Gut Microbial Degradation of Organophosphate Insecticides-Induces Glucose Intolerance via Gluconeogenesis

Ganesan Velmurugan et al. Genome Biol. .
Free PMC article

Abstract

Background: Organophosphates are the most frequently and largely applied insecticide in the world due to their biodegradable nature. Gut microbes were shown to degrade organophosphates and cause intestinal dysfunction. The diabetogenic nature of organophosphates was recently reported but the underlying molecular mechanism is unclear. We aimed to understand the role of gut microbiota in organophosphate-induced hyperglycemia and to unravel the molecular mechanism behind this process.

Results: Here we demonstrate a high prevalence of diabetes among people directly exposed to organophosphates in rural India (n = 3080).

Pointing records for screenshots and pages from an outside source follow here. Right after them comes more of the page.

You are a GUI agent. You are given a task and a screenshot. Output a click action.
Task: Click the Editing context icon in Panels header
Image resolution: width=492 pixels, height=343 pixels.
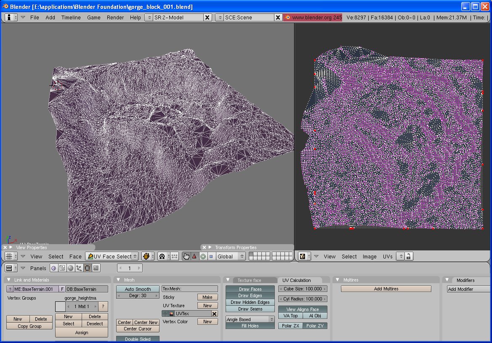click(88, 268)
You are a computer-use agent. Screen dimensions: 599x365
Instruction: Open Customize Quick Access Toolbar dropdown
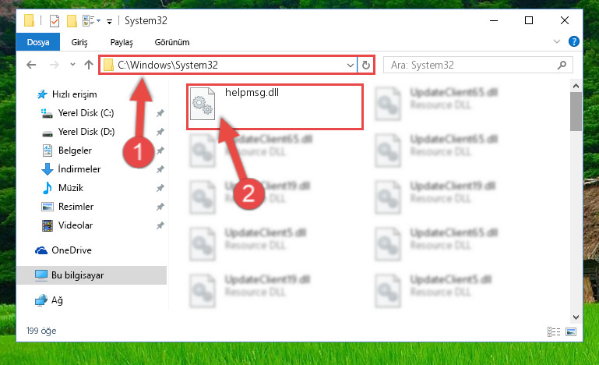[109, 21]
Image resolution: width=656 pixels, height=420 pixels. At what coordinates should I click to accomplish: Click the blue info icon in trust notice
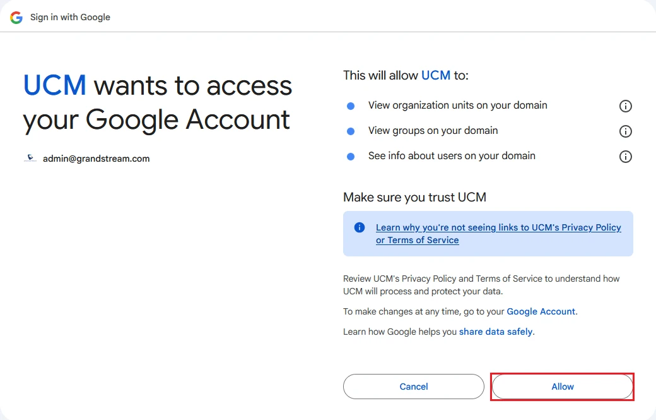point(360,227)
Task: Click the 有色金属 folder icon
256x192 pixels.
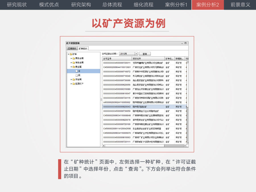Action: click(x=74, y=62)

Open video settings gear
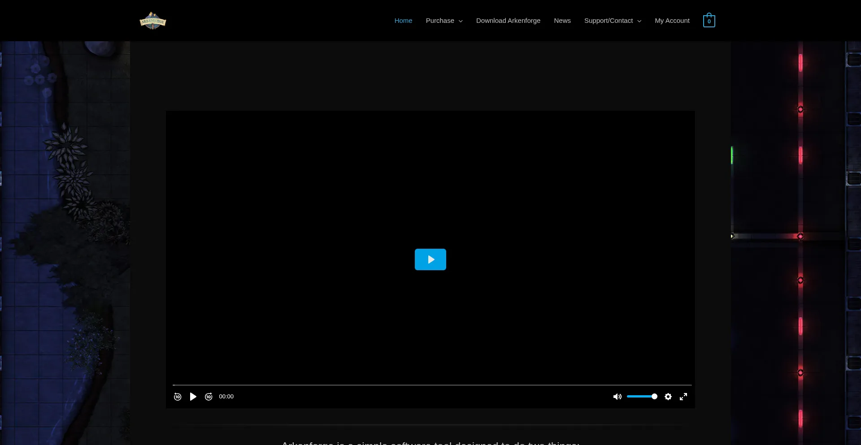click(x=668, y=397)
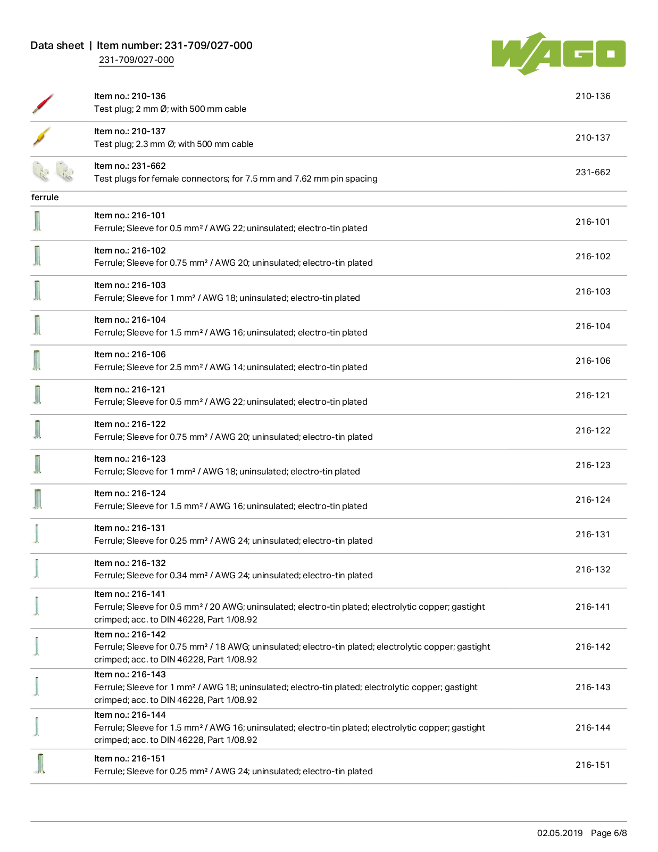
Task: Click the ferrule 216-106 product image
Action: [37, 361]
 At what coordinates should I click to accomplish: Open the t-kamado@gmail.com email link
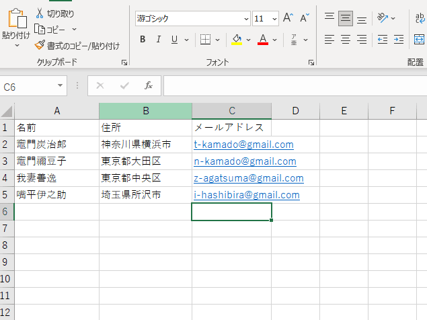pyautogui.click(x=243, y=145)
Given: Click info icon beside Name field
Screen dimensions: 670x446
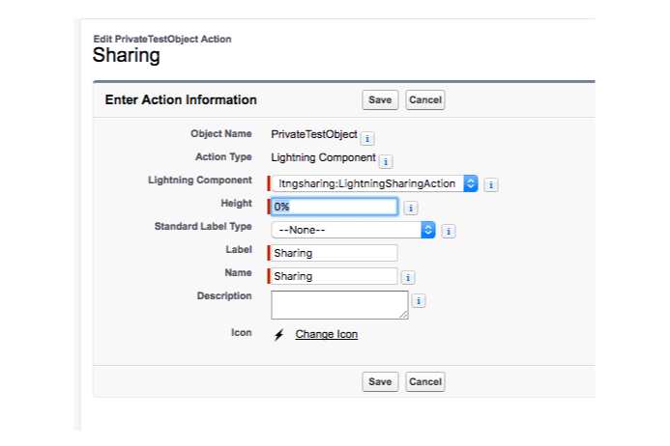Looking at the screenshot, I should click(408, 277).
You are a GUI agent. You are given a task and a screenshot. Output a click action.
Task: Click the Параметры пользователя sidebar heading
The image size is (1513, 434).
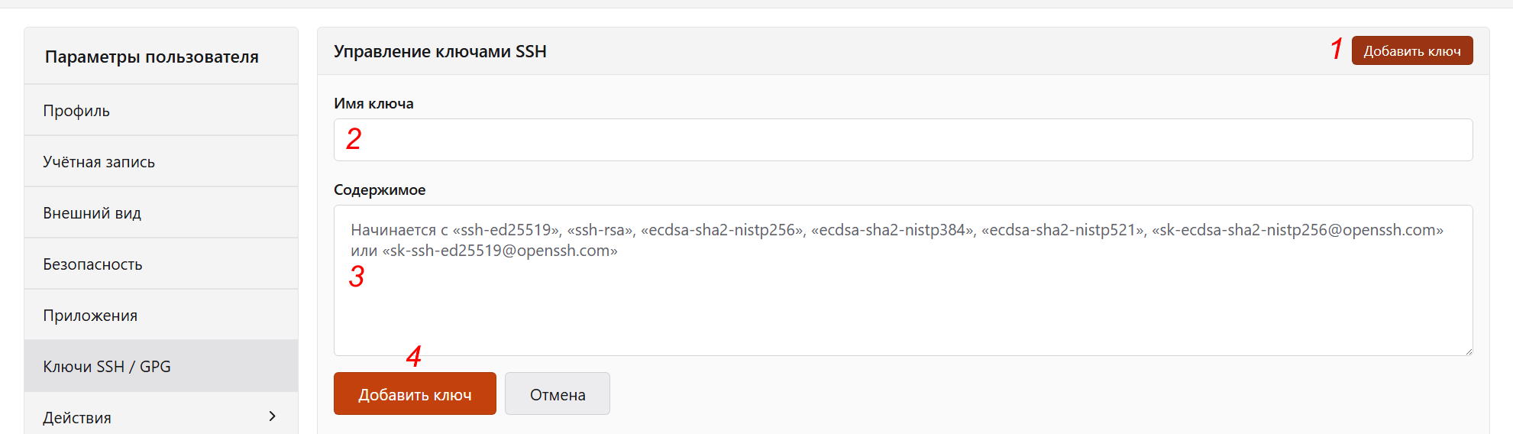pyautogui.click(x=151, y=57)
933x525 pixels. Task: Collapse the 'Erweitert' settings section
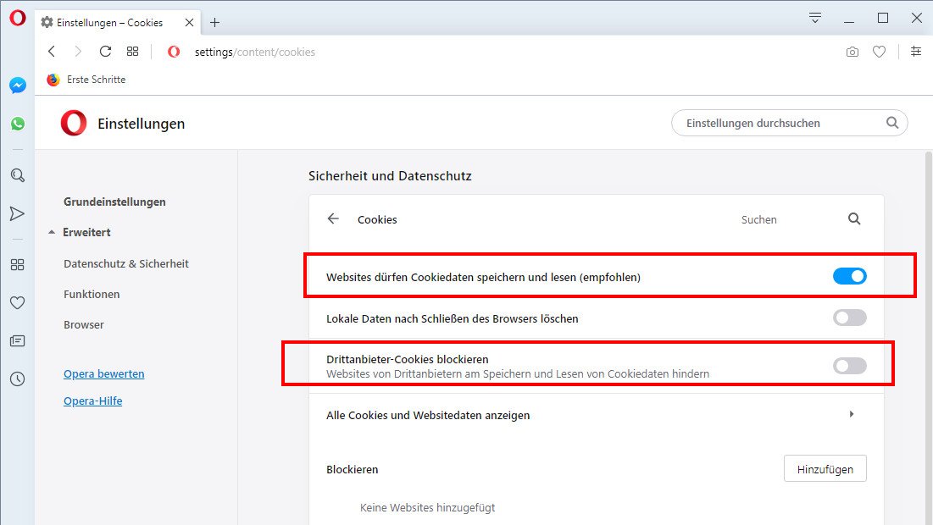click(x=86, y=232)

Correlation and linear regression analysis reveal a strong association between plasma organophosphate residues and HbA1c but no association with acetylcholine esterase was noticed. Chronic treatment of mice with organophosphate for 180 days confirms the induction of glucose intolerance with no significant change in acetylcholine esterase. Further fecal transplantation and culture transplantation experiments confirm the involvement of gut microbiota in organophosphate-induced glucose intolerance. Intestinal metatranscriptomic and host metabolomic analyses reveal that gut microbial organophosphate degradation produces short chain fatty acids like acetic acid, which induces gluconeogenesis and thereby accounts for glucose intolerance. Plasma organophosphate residues are positively correlated with fecal esterase activity and acetate level of human diabetes.

Conclusion: Collectively, our results implicate gluconeogenesis as the key mechanism behind organophosphate-induced hyperglycemia, mediated by the organophosphate-degrading potential of gut microbiota. This study reveals the gut microbiome-mediated diabetogenic nature of organophosphates and hence that the usage of these insecticides should be reconsidered.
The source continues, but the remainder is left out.